Cannik nodded again. “We try that every trip. They either
hit us at another place, or fade away and wait for another caravan.”

“You have a leak.” Katya looked determinedly at her bowl
rather than at the men around the fire.

Cannik nodded again, without committing himself.

They ate in silence for several moments. Lady Sha’awna sat
so still, Katya guessed she listened closely to several conversations.

“Will you come with us on the scouting party? I can always
use another trained warrior.” Cannik looked up from his meal and caught the
gaze of each of the ten men in this circle. Then he shifted his posture to
inspect the two adjacent circles.

“I must stay with my lady.”

“Another...?”

“Another has not taken a vow to protect her at all costs. I
will stay with my lady and help you as I can from her side.”

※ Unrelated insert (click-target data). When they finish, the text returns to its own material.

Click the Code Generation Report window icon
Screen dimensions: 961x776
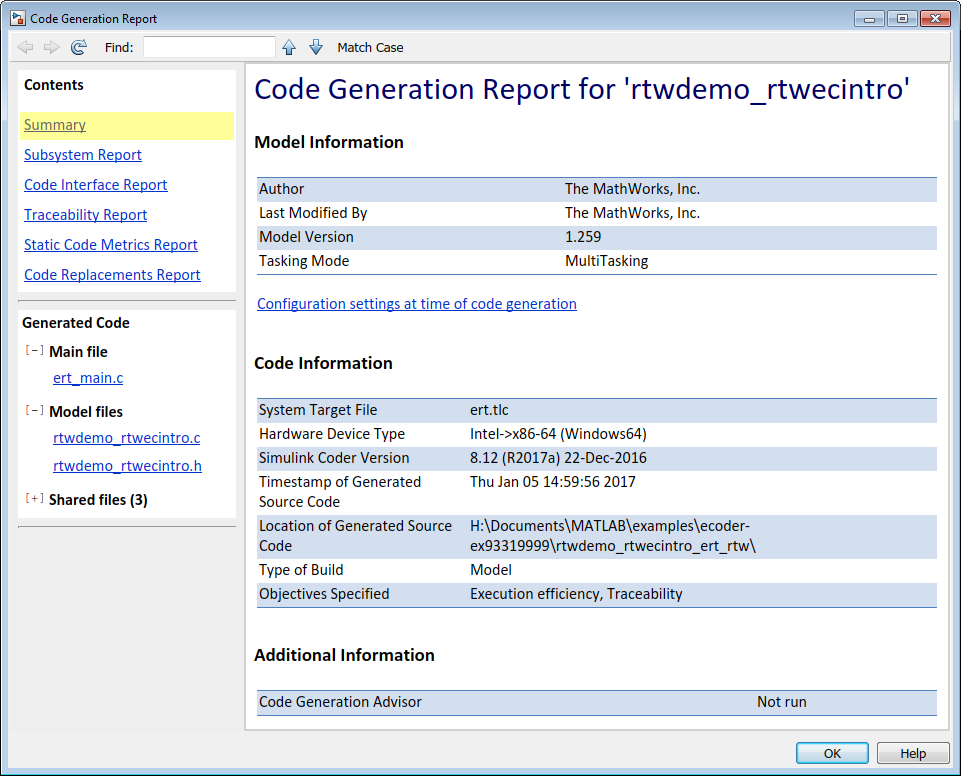tap(18, 18)
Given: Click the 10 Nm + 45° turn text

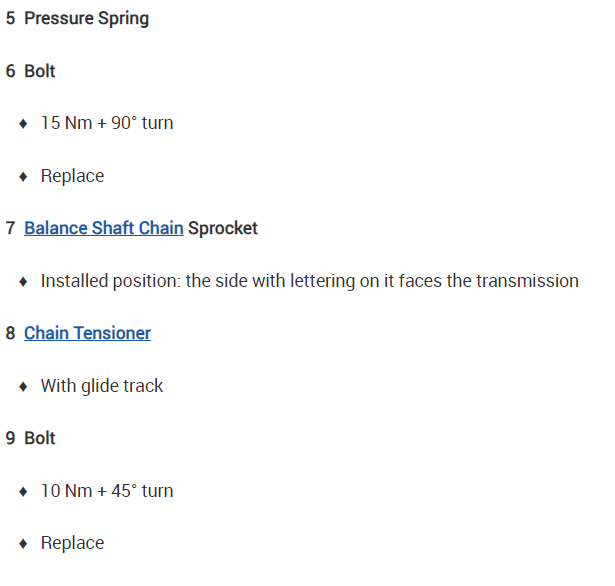Looking at the screenshot, I should 107,491.
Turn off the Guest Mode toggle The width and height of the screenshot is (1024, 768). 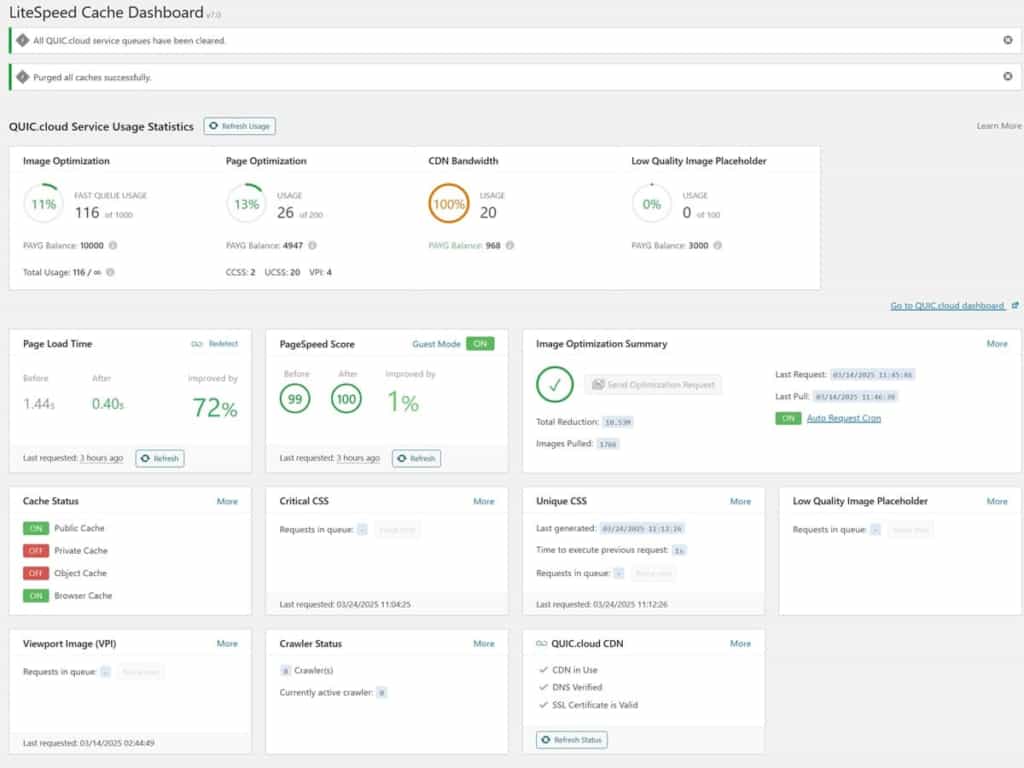pos(481,343)
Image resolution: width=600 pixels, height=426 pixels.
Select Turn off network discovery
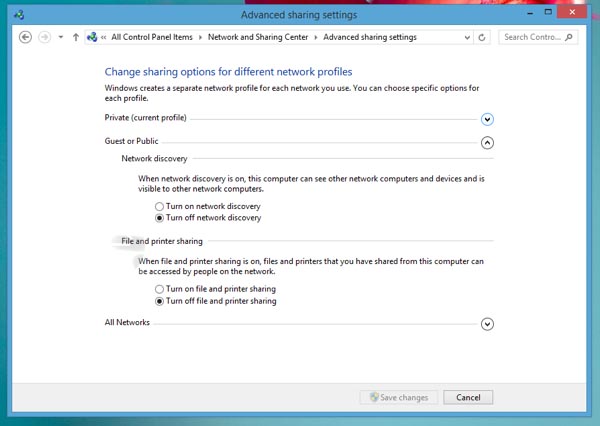coord(159,218)
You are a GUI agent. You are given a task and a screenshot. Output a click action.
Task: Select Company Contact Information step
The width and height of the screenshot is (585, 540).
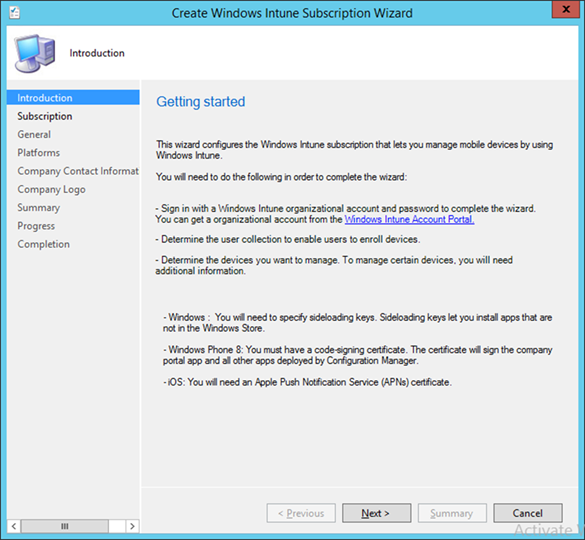pyautogui.click(x=78, y=171)
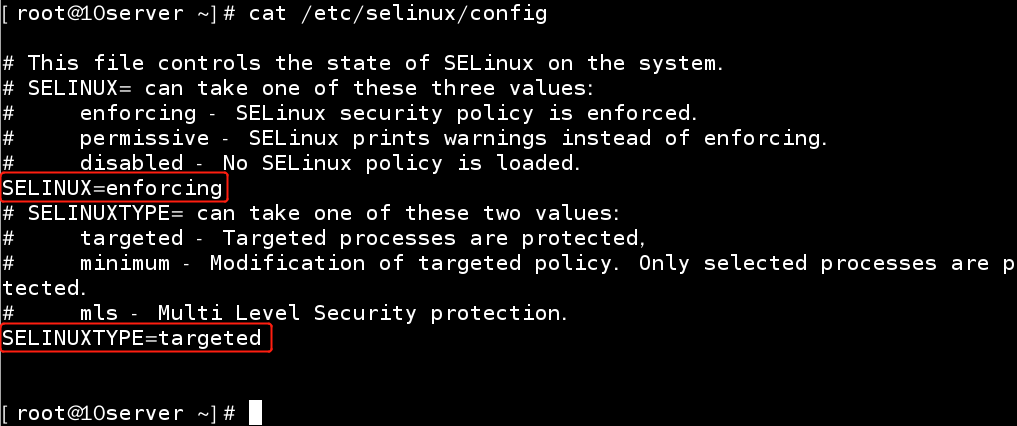The height and width of the screenshot is (426, 1017).
Task: Click 'targeted - Targeted processes are protected' comment
Action: (324, 239)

Lady Sha’awna brushed Katya’s arm lightly. Not an accident. Katya
leaned slightly toward her charge, touching the back of her hand.

“The man three to my left listens to you most avidly and
ignores the conversation with his mates.”

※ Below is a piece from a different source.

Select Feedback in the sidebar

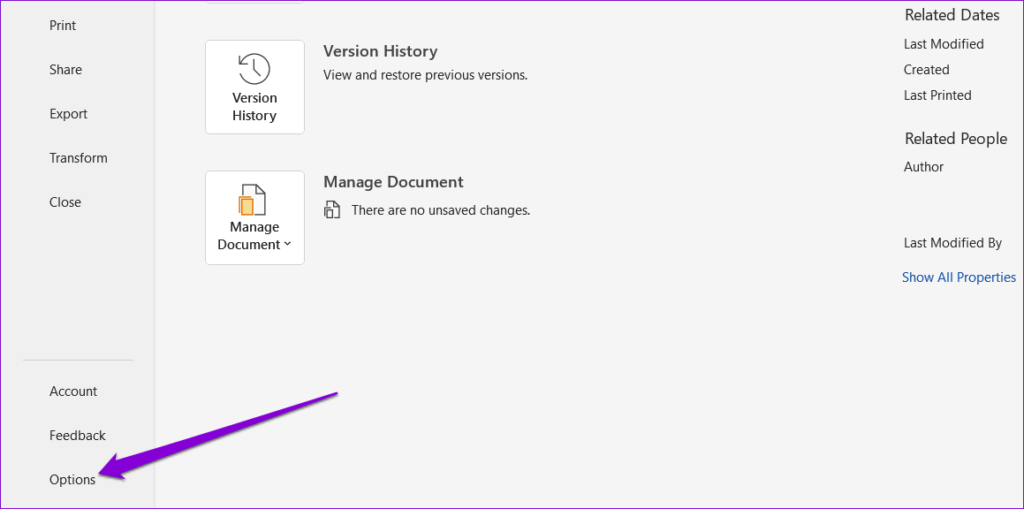click(77, 435)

“Interesting,” Katya and Cannik said together. Then caught
each other’s gazes and chuckled.

“I thank the lady for her observation,” he whispered,
masking his words with a spoonful of stew before his mouth. “I will tend to the
issue later.”

The next week passed as Cannik had predicted. Katya and Lady
Sha’awna eased the long dusty hours with conversation, alternately walking and
riding. They talked of politics in Jakarr, the power of the temples, the cost
of bread and silk, the dishonesty of the merchants. Katya found her charge a
well-educated and well-versed conversationalist; a quality cultivated among the
best courtesans. They talked of many things, except themselves. Even when they
discussed religion neither volunteered information about their own faith.

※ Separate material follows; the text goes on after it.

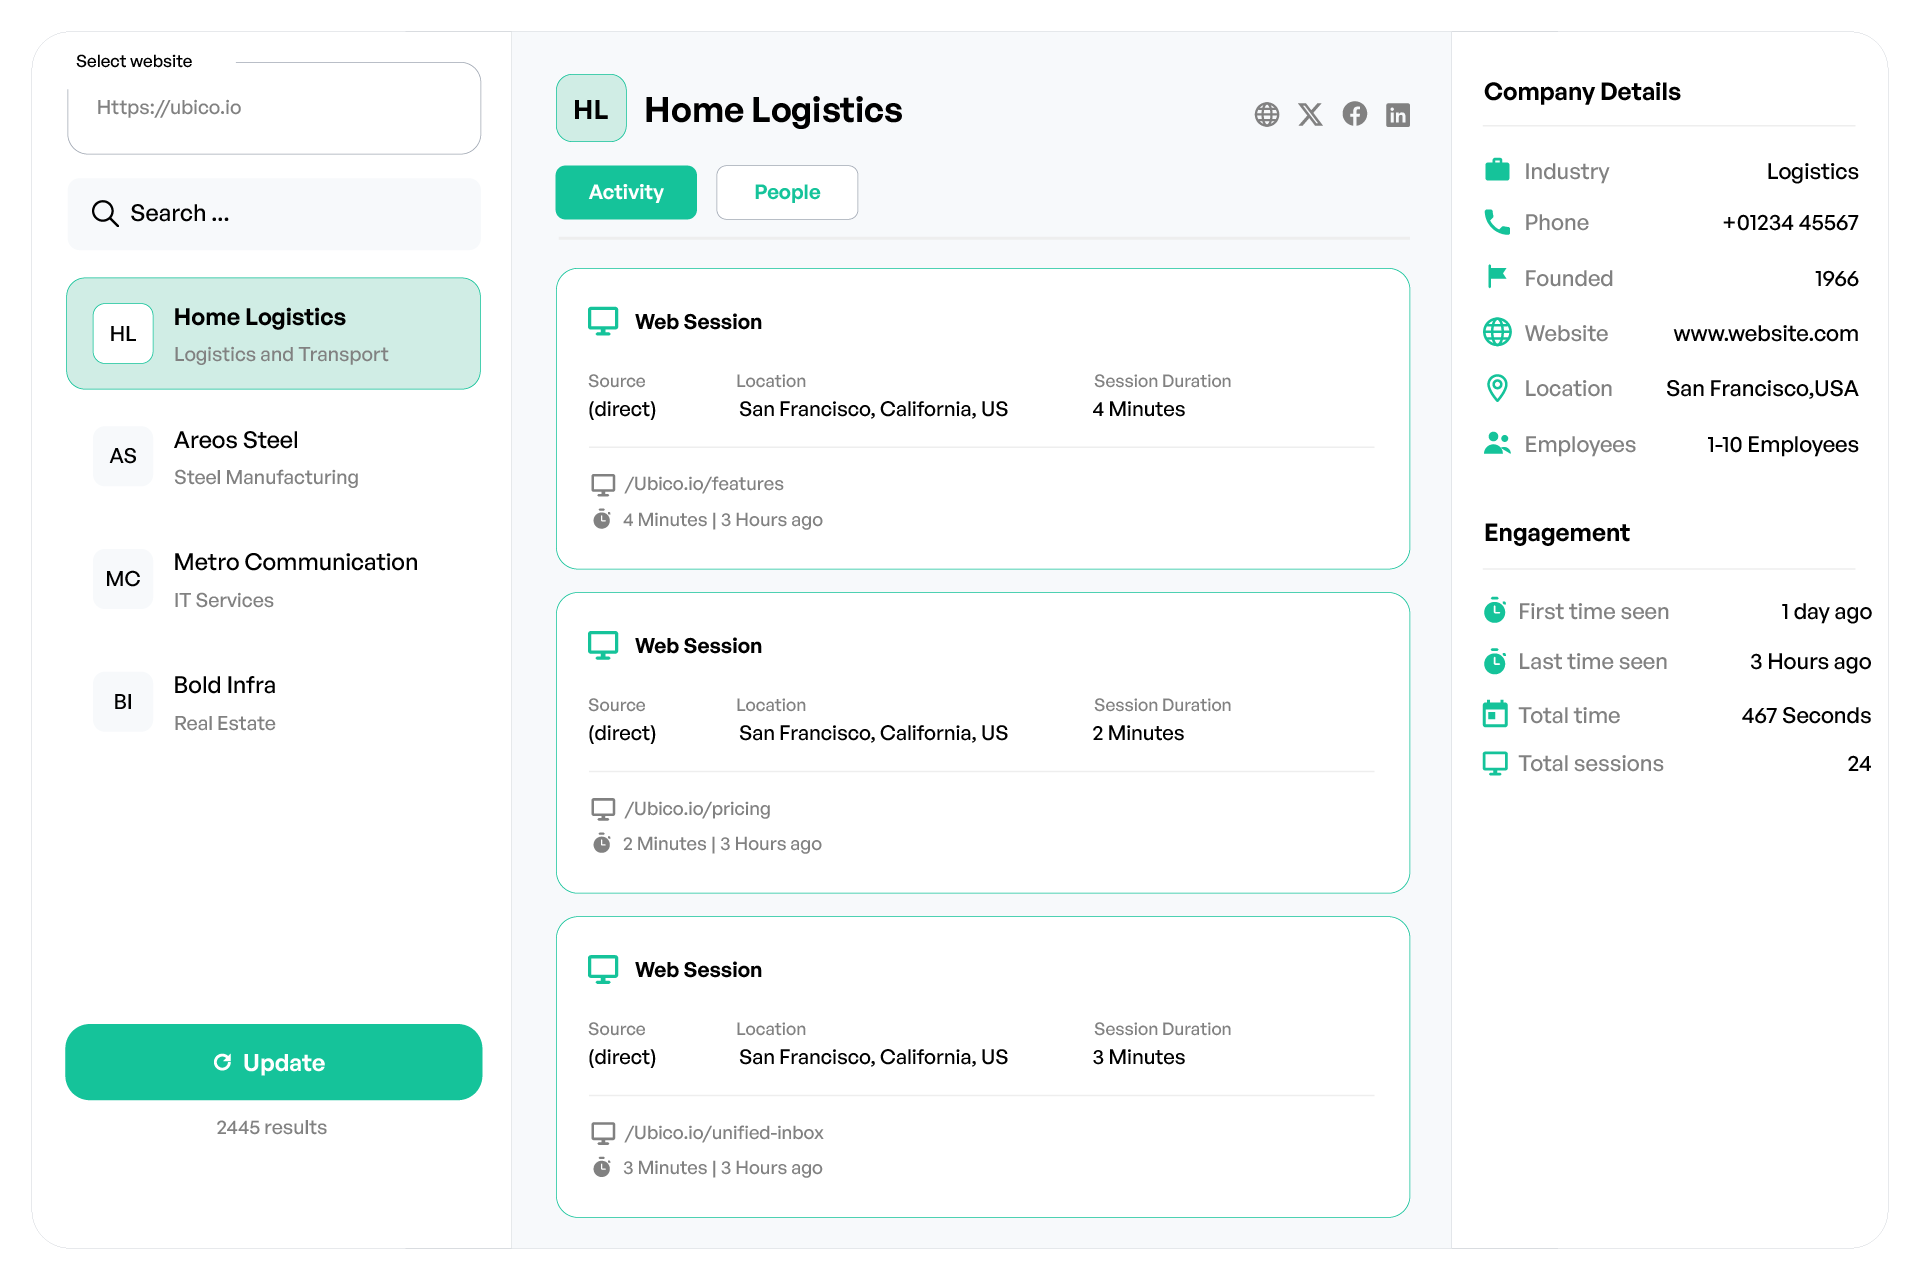Click the monitor icon of first Web Session
This screenshot has width=1920, height=1280.
click(603, 321)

As the hours of travel grew longer, and their water rations
shallower, dust ingrained in clothing making people itch and short of temper. Grit
worked its way under camel saddles turning surly beasts of burden into foul
tempered monsters unafraid to lash out with heavy hooves and smelly spit.

The blue bead warned Katya of danger inside the tent on the
third night. She drew her daggers before pushing aside the canvas flap. The dim
light from a few torches and cook fires showed a round bulge on the end of her
cot that should not be there.

The left hand dagger flew and imbedded into a fat viper
before she thought about the nature of the danger. Patience frayed to rags by
the heat, the dirt, thirst, she stabbed and dismembered the creature again and
again until Sha’awna’s grip on her wrist finally stopped her.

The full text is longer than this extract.